Recently a Huff Po article, Message to My Freshman Students, has been stirring up discussion on my Facebook feed. The author, Keith Parsons, PhD., is a philosophy professor who expresses frustration with the expectations his first-year students bring to college. While his overall tone is condescending and somewhat abrasive, he owns those qualities, essentially telling his students to toughen up and take responsibility for their own learning.
I’m divided in my reaction to this open letter. On one hand, the tone is off-putting. I know how difficult it can be to learn when a philosophy of “students are responsible for their own learning” is interpreted as a license for terrible teaching. Even when such classrooms might claim to be student-centered with teachers/instructors refraining from lecturing or offering much of any conceptual framing, students may not actually learn much when they haven’t the foggiest about what do do with the content of the course. Luckily for me, I’ve suffered very little from boring lectures, but I’ve survived enough dense conference presentations to grasp how very painful they must be, especially when accompanied by dismissive attitude. And Parsons seems to be justifying that kind of approach.
On the other hand, as a graduate instructor and now as an assistant professor, I also have been exasperated at some students’ expectations that college will spoon-feed them–not just broccoli and peas, but pureed broccoli and peas.

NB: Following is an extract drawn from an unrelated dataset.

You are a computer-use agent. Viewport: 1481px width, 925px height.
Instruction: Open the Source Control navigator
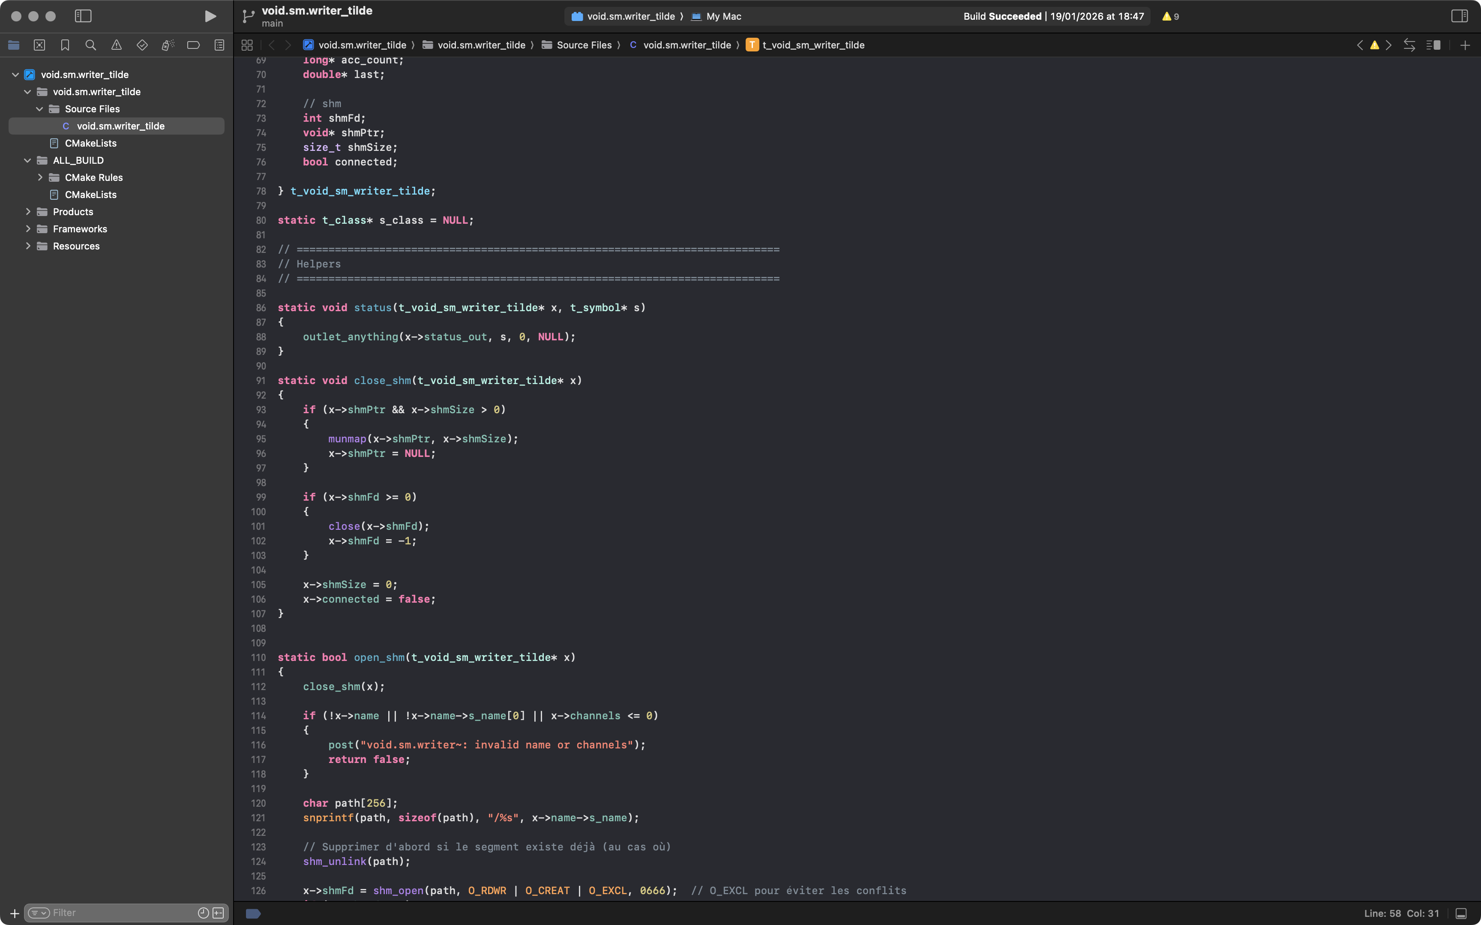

And if they spit them out, their professors should sweeten them with sugar and thin them out with enough water so that the course work can be bottle-fed too.
But when students’ educational experiences have been dominated by testing-taking, we shouldn’t be so surprised by these expectations. What I find far more troubling is when a similar message comes through teaching and learning materials that tell professors to take lessons from computer games to “game-ify” their courses or to offer points as motivation for every little desired behavior. Although I have learned much from these kinds of books such as Teaching Naked and Make it Stick, I’m troubled when these suggestions are accompanied by the implicit promise that if only teachers were to use the proffered strategy of the month, students would magically transform into the white unicorns we’ve been waiting for.

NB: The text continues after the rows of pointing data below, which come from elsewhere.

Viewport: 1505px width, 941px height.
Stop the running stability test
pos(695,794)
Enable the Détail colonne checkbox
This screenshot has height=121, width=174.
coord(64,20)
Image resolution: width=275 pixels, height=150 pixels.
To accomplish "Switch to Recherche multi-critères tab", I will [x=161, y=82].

My hunch is that students’ lack of engagement may be less about course content and teaching style and more about being 19 and doubtful that investing effort will ultimately serve them well. It’s more about managing jobs, extra-curricular activities, illnesses (mental and physical), family responsibilities, and school all at the same time. It’s more about being caught between the rock of “you-must-go-to-college-or-you’ll-be-doomed-for-life” and the hard place of “there’s-no-guarantee-you’ll-get-a-job-that-justifies-your-student-loans-in-the-end-anyway.”

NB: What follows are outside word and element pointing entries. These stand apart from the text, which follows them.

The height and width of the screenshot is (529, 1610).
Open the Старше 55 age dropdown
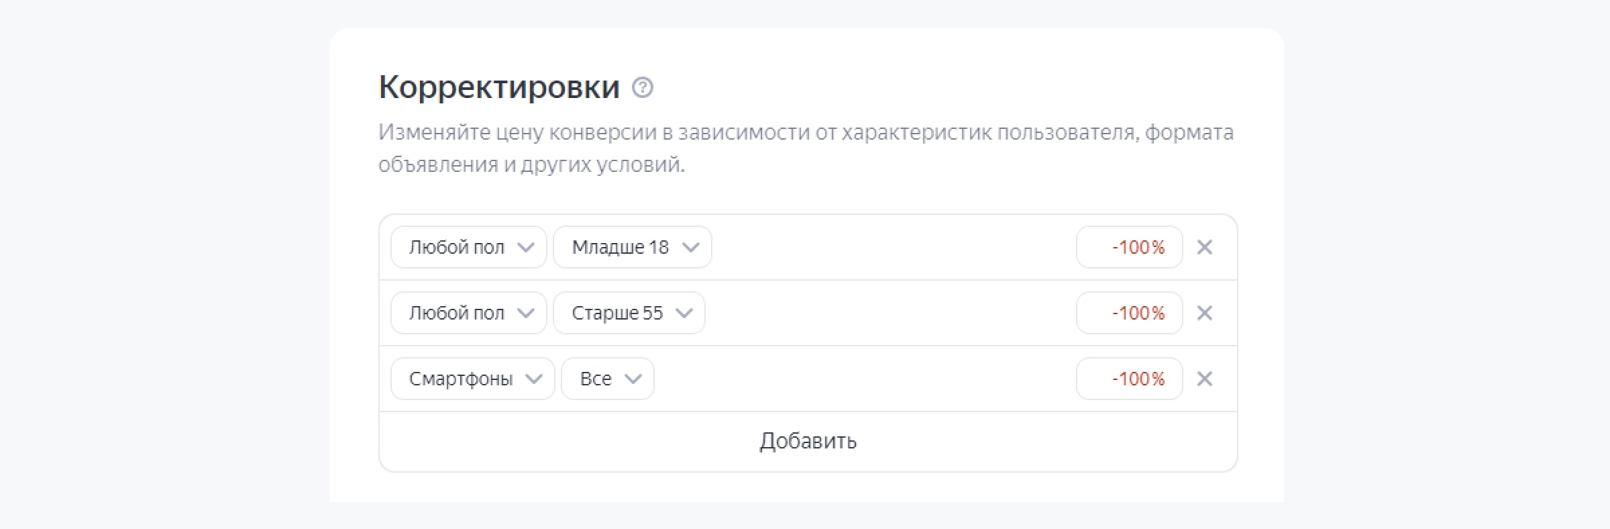click(629, 313)
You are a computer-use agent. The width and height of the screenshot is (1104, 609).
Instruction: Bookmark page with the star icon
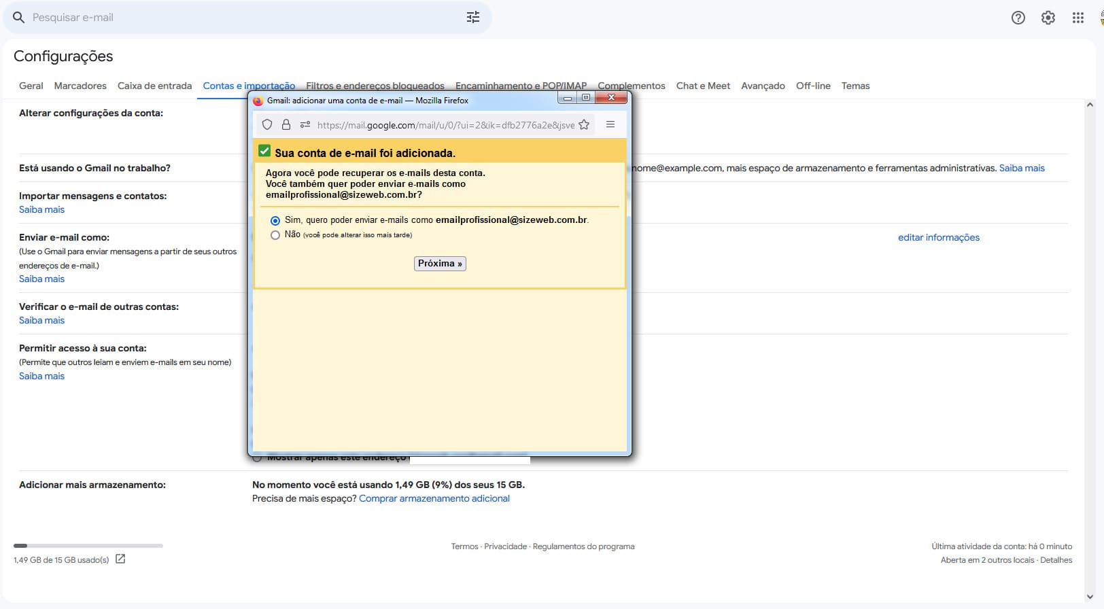584,124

So maybe the question of where responsibility for student learning lies–with the hard-nosed professor or with the infantile student–is beside the point. Maybe lack of student engagement has as much to do with an environment of lackluster opportunity for students and too many underpaid, overworked professors. Maybe it’s about an environment where funding for education is slashed year after year and where trade deals ship opportunity overseas while those of us who should know better fight over crumbs.